-- Goals --
1: Could you copy, word for word, the passage of the Goldman Sachs letter between "October 16, 2006" and "and the Company.", inclusive?
2: Can you write the next part of the Goldman Sachs letter to the Veritas board, starting after its last sentence?

-- Document section --
EX-99.1 6 y01531exv99w1.htm EXHIBIT 99.1 EXHIBIT 99.1
 

Exhibit 99.1
(GOLDMAN SACHS LETTERHEAD)
October 16, 2006
Board of Directors
Veritas DGC Inc.
10300 Town Park
Houston, TX 77072
Re: Initially Filed Registration Statement on Form F-4 of Compagnie Générale de Géophysique
Gentlemen:
Reference is made to our opinion letter, dated September 4, 2006, with respect to the fairness from a financial point of view to the holders of the outstanding shares of common stock, par value $0.01 per share, of Veritas DGC Inc. (the “Company”) of the Per Share Stock Consideration (as defined in our opinion letter) and the Per Share Cash Consideration (as defined in our opinion letter) to be received by such holders, taken in the aggregate, pursuant to the Agreement and Plan of Merger, dated as of September 4, 2006, by and among Compagnie Générale de Géophysique (“CGG”), Volnay Acquisition Co. I, a wholly owned subsidiary of CGG, Volnay Acquisition Co. II, a wholly owned subsidiary of CGG, and the Company.
The foregoing opinion letter was provided for the information and assistance of the Board of Directors of the Company in connection with its consideration of the transaction contemplated therein and is not to be used, circulated, quoted or otherwise referred to for any other purpose, nor is it to be filed with, included in or referred to in whole or in part in any registration statement, proxy statement or any other document, except in accordance with our prior written consent. We understand that the Company has determined to include our opinion in the above-referenced Registration Statement.

-- Entries provided --
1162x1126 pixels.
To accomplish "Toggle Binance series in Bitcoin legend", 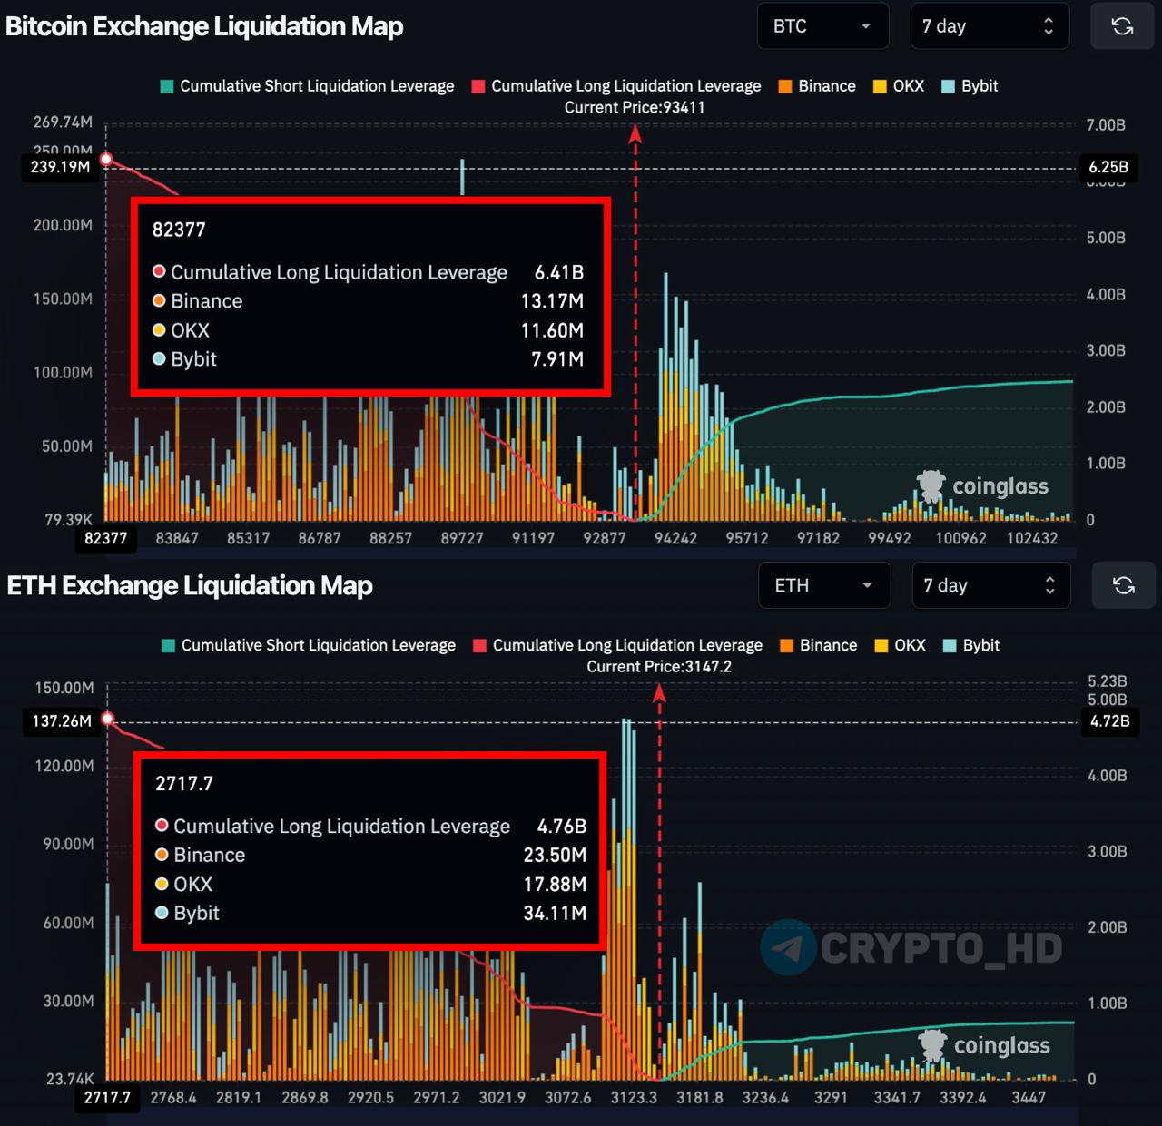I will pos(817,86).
--
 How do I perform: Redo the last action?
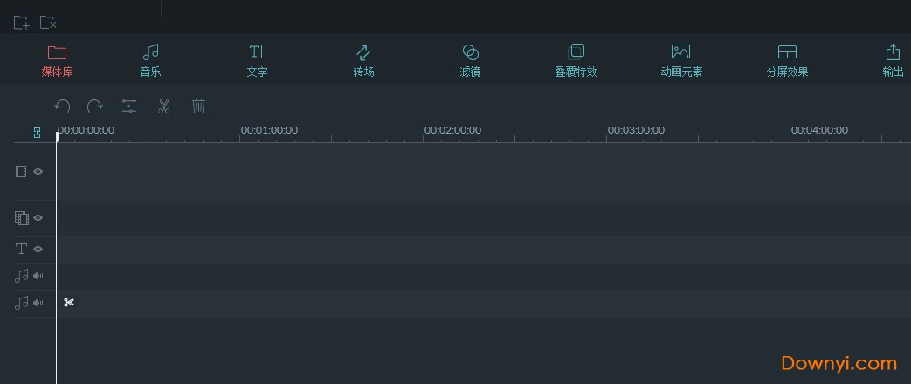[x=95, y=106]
---
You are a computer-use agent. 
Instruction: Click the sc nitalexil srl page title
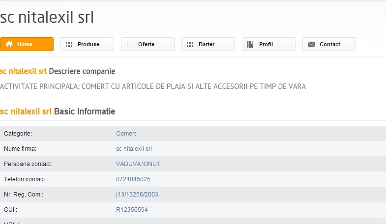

-- Outputs --
1:
October 16, 2006
Board of Directors
Veritas DGC Inc.
10300 Town Park
Houston, TX 77072
Re: Initially Filed Registration Statement on Form F-4 of Compagnie Générale de Géophysique
Gentlemen:
Reference is made to our opinion letter, dated September 4, 2006, with respect to the fairness from a financial point of view to the holders of the outstanding shares of common stock, par value $0.01 per share, of Veritas DGC Inc. (the “Company”) of the Per Share Stock Consideration (as defined in our opinion letter) and the Per Share Cash Consideration (as defined in our opinion letter) to be received by such holders, taken in the aggregate, pursuant to the Agreement and Plan of Merger, dated as of September 4, 2006, by and among Compagnie Générale de Géophysique (“CGG”), Volnay Acquisition Co. I, a wholly owned subsidiary of CGG, Volnay Acquisition Co. II, a wholly owned subsidiary of CGG, and the Company.

2:
In that regard, we hereby consent to the reference to our opinion under the captions “Summary—Opinion of Financial Advisors—Opinion of Veritas’ Financial Advisor,” “The Merger—Background of the Merger,” “The Merger—Recommendation of the Veritas Board of Directors and its Reasons for the Merger—Financial Considerations” and “The Merger—Opinion of Veritas’ Financial Advisor” and to the inclusion of the foregoing opinion in the above-mentioned Registration Statement. Notwithstanding the foregoing, it is understood that our consent is being delivered solely in connection with the filing of the above-mentioned version of the Registration Statement and that our opinion is not to be used, circulated, quoted or otherwise referred to for any other purpose, nor is it to be filed with, included in or referred to in whole or in part in any registration statement (including any subsequent amendments to the above-mentioned Registration Statement), proxy statement or any other document, except in accordance with our prior written consent. In giving such consent, we do not thereby admit that we come within the category of persons whose consent is required under Section 7 of the Securities Act of 1933 or the rules and regulations of the Securities and Exchange Commission thereunder.
Very truly yours,
/s/ Goldman, Sachs & Co.
 
GOLDMAN, SACHS & CO.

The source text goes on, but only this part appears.